La mayoría de los minijuegos se pueden clasificar con mayores o menores concesiones en dos grupos: disparos y carreras. Un tercer grupo sería completamente heterogéneo, y es muy posible que algunos de nuestros juegos favoritos (o, cuando menos, los más sorprendentes, entren en esa categoría.) En su conjunto, los más sólidos son los de disparos en primera persona, ya que la mecánica de juego está bien implementada y, al mismo tiempo, el desarrollo y propuesta de los minijuegos consigue que no tengamos la sensación de estar jugando a lo mismo una y otra vez con diferente aspecto... y es que no es así, pese a que en los últimos tramos del juego sí puede percibirse que algunas fórmulas son quizás demasiado recurrentes. Finalmente, hay que añadir los juegos de baile, el mismo que ya os hemos contado unos párrafos más atrás, con temas musicales distintos.

La historia se va desarrollando según progresamos en los videojuegos, con una estructura fija un tanto repetitiva pero que funciona bastante bien. Cada sección del juego está dividida en cuatro minijuegos, de los que tenemos que superar satisfactoriamente al menos tres para acceder, así, al quinto y último minijuego. Esto se repite una y otra vez hasta el final del título, por lo que no tenemos muchas dudas con respecto a cual ha sido el foco del equipo de desarrollo. Queda algo descompensado en su conjunto, por la sensación de repetición que transmite, pero pese a todo es algo que se puede sobrellevar sin demasiados esfuerzos gracias al contenido de los minijuegos. En cualquier caso, según avanzamos y desbloqueamos los juegos, no tendremos razones para volver a este modo de juego, ya que la salsa de
Rayman Raving Rabbids estará en rejagarlos para mejorar nuestros resultados o en competir contra unos amigos.
Como ya hemos dicho, no todos los minijuegos estarán disponibles para el modo multijugador de manera simultánea, ya que, de hecho, muchos están diseñados para ser jugador por turnos para superar la puntuación de los otros jugadores.
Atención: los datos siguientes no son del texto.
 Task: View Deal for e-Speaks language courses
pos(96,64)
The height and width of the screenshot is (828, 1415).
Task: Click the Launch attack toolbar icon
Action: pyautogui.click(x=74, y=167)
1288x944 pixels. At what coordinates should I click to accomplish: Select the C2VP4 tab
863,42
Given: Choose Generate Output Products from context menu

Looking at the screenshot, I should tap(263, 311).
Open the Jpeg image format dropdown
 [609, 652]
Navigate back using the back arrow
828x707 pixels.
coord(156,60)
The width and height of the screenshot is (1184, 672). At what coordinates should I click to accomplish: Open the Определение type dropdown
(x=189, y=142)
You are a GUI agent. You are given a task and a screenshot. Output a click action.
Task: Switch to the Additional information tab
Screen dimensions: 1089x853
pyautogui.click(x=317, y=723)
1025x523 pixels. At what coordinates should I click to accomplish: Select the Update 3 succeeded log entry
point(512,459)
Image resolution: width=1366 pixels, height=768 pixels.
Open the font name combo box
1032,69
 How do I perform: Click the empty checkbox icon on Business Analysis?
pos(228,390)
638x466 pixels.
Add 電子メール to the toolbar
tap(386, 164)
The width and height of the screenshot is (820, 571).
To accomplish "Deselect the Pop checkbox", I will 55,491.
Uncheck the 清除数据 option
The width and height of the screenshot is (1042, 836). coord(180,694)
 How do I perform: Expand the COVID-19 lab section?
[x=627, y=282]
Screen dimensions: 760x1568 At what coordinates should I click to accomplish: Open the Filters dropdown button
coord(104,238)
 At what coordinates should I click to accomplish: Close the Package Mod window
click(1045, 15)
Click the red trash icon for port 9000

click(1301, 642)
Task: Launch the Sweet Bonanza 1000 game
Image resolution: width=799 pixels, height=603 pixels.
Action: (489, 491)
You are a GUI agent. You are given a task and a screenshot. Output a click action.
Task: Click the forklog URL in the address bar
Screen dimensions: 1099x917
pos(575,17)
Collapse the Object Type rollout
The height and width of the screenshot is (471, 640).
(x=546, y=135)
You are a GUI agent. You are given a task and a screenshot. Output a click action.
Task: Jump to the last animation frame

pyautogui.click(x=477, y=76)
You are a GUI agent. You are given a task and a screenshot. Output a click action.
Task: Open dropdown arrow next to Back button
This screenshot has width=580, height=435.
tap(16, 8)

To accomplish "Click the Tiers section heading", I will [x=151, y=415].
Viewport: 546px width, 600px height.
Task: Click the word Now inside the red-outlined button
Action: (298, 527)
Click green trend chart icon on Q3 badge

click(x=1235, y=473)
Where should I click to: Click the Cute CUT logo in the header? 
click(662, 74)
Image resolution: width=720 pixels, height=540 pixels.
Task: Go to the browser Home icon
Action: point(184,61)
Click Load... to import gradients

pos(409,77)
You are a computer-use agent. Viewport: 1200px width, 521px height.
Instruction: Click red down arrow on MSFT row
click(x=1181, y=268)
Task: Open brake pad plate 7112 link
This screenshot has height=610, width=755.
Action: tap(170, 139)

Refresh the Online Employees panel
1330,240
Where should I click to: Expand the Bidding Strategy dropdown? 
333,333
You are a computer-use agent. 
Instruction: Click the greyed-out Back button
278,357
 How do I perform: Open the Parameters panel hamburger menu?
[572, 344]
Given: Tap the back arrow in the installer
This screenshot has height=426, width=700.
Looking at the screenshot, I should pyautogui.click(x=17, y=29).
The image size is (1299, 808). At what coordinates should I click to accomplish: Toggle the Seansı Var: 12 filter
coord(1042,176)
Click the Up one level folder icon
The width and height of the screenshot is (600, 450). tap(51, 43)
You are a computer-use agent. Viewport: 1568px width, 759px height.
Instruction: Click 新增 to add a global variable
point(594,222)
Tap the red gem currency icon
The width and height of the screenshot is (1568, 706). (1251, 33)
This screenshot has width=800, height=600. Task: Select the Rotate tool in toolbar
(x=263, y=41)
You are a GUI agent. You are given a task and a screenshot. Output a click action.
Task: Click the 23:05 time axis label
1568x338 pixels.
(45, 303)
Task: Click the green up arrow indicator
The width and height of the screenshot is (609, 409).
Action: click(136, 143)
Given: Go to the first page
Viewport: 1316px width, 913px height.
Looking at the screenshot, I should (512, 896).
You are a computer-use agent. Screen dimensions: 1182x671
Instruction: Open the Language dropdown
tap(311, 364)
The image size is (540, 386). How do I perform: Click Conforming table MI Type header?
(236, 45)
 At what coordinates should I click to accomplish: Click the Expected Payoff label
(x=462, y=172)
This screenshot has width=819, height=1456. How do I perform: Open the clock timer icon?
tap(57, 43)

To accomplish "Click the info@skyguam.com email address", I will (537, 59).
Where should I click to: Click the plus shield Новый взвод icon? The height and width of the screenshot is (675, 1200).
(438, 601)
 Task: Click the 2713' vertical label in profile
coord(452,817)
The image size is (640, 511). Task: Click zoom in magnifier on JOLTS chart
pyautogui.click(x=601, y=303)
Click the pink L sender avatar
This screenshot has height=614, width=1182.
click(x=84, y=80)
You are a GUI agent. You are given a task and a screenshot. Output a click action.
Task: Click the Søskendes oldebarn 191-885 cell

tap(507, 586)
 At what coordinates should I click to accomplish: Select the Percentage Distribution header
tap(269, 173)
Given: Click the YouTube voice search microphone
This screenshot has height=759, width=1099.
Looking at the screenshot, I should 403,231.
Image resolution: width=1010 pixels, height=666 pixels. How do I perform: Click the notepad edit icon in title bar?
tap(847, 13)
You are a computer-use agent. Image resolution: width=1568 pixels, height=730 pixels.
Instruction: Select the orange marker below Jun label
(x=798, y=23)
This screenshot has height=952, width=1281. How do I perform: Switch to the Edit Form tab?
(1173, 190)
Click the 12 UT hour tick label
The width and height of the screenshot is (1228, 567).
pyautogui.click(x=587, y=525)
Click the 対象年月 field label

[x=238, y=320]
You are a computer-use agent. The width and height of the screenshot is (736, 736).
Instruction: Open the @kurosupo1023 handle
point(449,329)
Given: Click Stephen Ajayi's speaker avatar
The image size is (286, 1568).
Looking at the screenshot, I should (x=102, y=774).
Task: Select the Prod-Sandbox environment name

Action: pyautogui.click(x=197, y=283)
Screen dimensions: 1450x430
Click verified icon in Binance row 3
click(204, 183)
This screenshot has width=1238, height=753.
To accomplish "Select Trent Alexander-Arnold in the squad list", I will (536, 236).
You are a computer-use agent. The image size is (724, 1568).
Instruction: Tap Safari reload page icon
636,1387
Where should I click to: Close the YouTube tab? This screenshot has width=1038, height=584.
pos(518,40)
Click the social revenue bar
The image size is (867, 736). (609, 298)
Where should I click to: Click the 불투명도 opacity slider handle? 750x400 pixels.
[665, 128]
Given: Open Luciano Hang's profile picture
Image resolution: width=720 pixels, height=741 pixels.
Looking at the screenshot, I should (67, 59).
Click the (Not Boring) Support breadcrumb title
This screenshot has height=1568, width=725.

Otros minijuegos, pensados para ser jugados simultáneamente, no llegan a la cifra máxima de cuatro jugadores al mismo tiempo, y se queda en dos, que tampoco está mal. Del conjunto, los más divertidos son, claro está, los de juego simultáneo con otras personas, ya que funcionan muy bien y representan uno de los aspectos más fuertes del juego de Ubisoft.
Artísticamente,
Rayman Raving Rabbids hace de la fuerte plasticidad del simplón diseño de los conejos su mayor virtud, siendo sus rostros unos estupendos lienzos para presentar en ellos un catálogo de expresiones fascinante que ayuda a conformar el tono hilarante que envuelve a toda la producción. Su diseño, su histerismo, y sus voces hacen de los conejos los auténticos protagonistas del juego, no sólo por número, sino también por su personalidad. No en vano se han convertido en los protagonistas de los vídeos promocionales que llevamos viendo desde hace meses por la red, en detrimento de Rayman. Todo lo que rodea a estas criaturas es absurdo o presenta alguna intertextualidad con películas, videojuegos e incluso libros que nos hará sonreír, y es que, desatascador en mano, son peligrosos para la salud de Rayman y también para las ternillas de nuestras sufridas mandíbulas. En la vertiente técnica, es un juego bastante cumplidor en PS2 y algo corto de potencia en PC. Toda su fuerza en este aspecto se basa en el elaborado trabajo de diseño, que suple la carencia técnica.
El apartado sonoro mantiene una línea similar, ya que sin ser espectacular en sus composiciones y efectos, resulta igualmente cómica y entretenida, incluyendo del mismo modo música licenciada del tipo
La Bamba. El conjunto es sobresaliente, pese a algunos efectos sonoros algo repetitivos y alguna composición ocasional no tan acertada como las otras.

Conclusiones
El salto a los minijuegos le ha sentado sorprendentemente bien a Rayman también fuera de las fronteras de Wii, y es que aunque el control de la consola de Nintendo es más que bueno y añade todavía más humor al juego, su buena construcción hace que la apuesta jugable de estas versiones sea igualmente buena. Se pierde algo en la jugabilidad, sí, pero la diversión y el sentido del humor siguen intactos, y el sistema de control funciona más que bien en ambos sistemas.